- WORK INSTRUCTIONS -
1/ Decide whether each statement agrees with the Rails rake task question: (a) the task runs without trouble in development; (b) the last line printed to the console is 'Download complete.'; (c) the rake file requires the 'zlib' library. For each, answer yes or no and quote the words from the question that settle it.
2/ Carry on the Rails rake task question, starting right after its final sentence.

>> BEGIN EXCERPTED TEXT

1

I'm using Rails 5.2 with ruby 2.5.1 and am deploying my app to Heroku.

I ran into problems when I tried running my local rake task. The task calls an API which responds with a *.gz file, saves it, upzips and then uses the retrieved JSON to populate the database and finally deletes the *.gz file. The task runs smooth in development but when called in production. The last line printed into the console is 'Unzipping the file...', so my guess is that the issues origin from the zlib library.

companies_list.rake

require 'json'
require 'open-uri'
require 'zlib'
require 'openssl'
require 'action_view'

include ActionView::Helpers::DateHelper

desc 'Updates Company table'
task update_db: :environment do
  start = Time.now
  zip_file_url = 'https://example.com/api/download'

  TEMP_FILE_NAME = 'companies.gz'

  puts 'Creating folders...'

  tempdir = Dir.mktmpdir
  file_path = "#{tempdir}/#{TEMP_FILE_NAME}"

  puts 'Downloading the file...'

  open(file_path, 'wb') do |file|
    open(zip_file_url, { ssl_verify_mode: OpenSSL::SSL::VERIFY_NONE }) do |uri|
      file.write(uri.read)
    end
  end

  puts 'Download complete.'
  puts 'Unzipping the file...'

  gz = Zlib::GzipReader.new(open(file_path))
  output = gz.read
  @companies_array = JSON.parse(output)

  puts 'Unzipping complete.'

  (...)
end

Has anyone else run into similar issues and knows how to get it to work?

>> END EXCERPTED TEXT
>> BEGIN RECORDED DATA

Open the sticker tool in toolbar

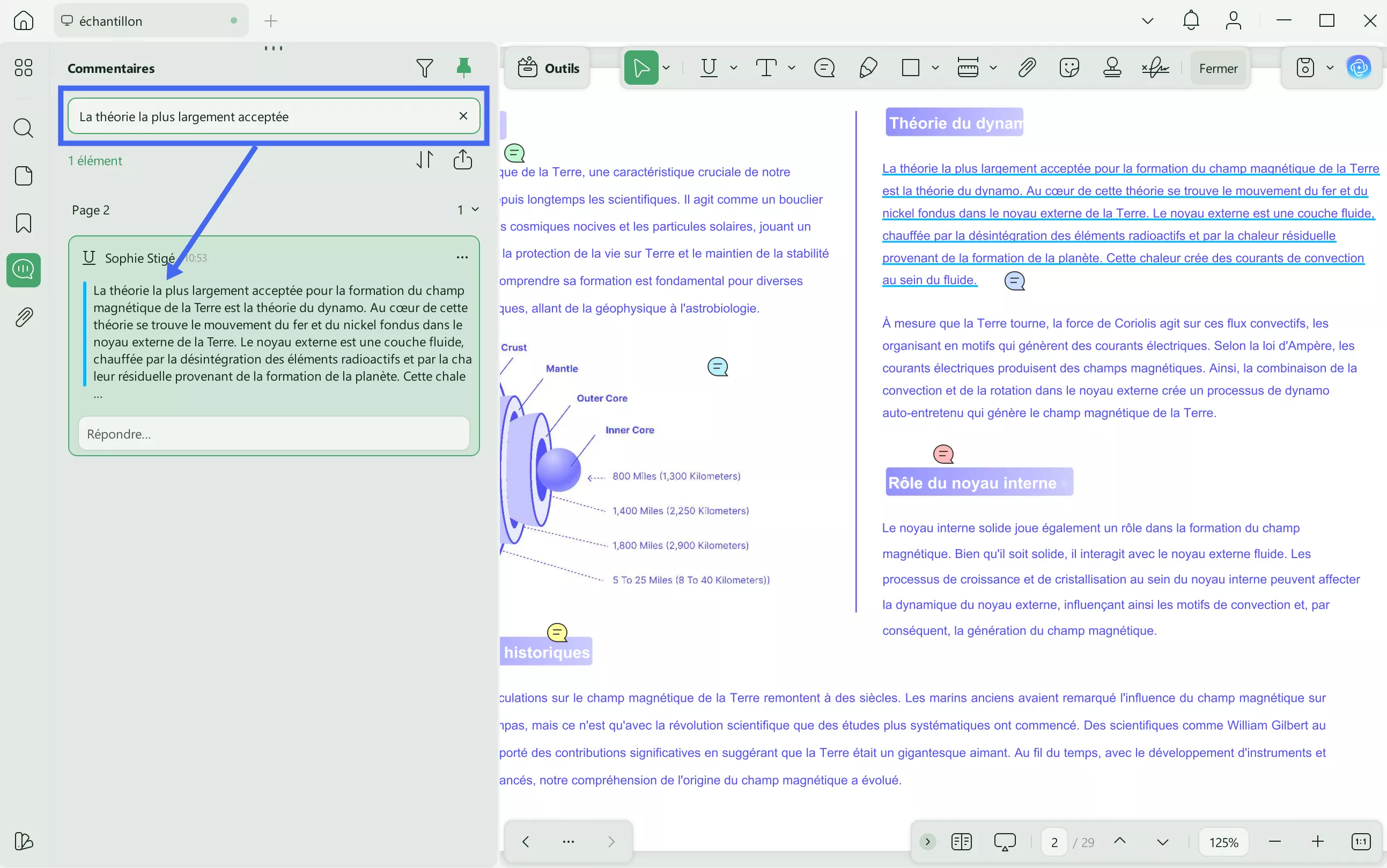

>> END RECORDED DATA

- ANSWERS TO THE EXERCISES -
1/
(a) Yes: "The task runs smooth in development"
(b) No: "The last line printed into the console is 'Unzipping the file...'"
(c) Yes: "require 'zlib'"

2/
Joanna Gaudyn
  • 597
  • 3
  • 21
  • Haven't worked with zlib in heroku. Can you try running a system command, `gunzip -l file.gz`. If the file is downloaded properly and is not corrupt, you should see the file contents. try it out from the console. – arjun Jun 13 '18 at 12:52
  • I just ran heroku -logs and realised the problem was somewhere else: the file returned by the API exceeded our Heroku quota (Error R15 (Memory quota vastly exceeded)... – Joanna Gaudyn Jun 14 '18 at 11:33
  • Are each response with a gz file, different? If not, you should consider caching those requests. You can also offload extensive memory eating operations to other services (AWS). Heroku can just serve your app. – arjun Jun 14 '18 at 11:56
  • It's an API containing company data from an official registry, so the idea is to run the script every night to get updates (in case there are any) - so yes, in theory the responses might be different. We're looking into using a JSON streamer (with not much success so far). – Joanna Gaudyn Jun 14 '18 at 12:17

2 Answers2

1

Your code snippet does not indicate that you ever close your GzipReader. It is often best to wrap IO's in blocks to ensure they are closed appropriately. Also, the open method may not be the one you want, so just let GzipReader handle opening the file for you and just send in the file_path.

Zlib::GzipReader.new(file_path) do |gz|
  output = gz.read
  @companies_array = JSON.parse(output)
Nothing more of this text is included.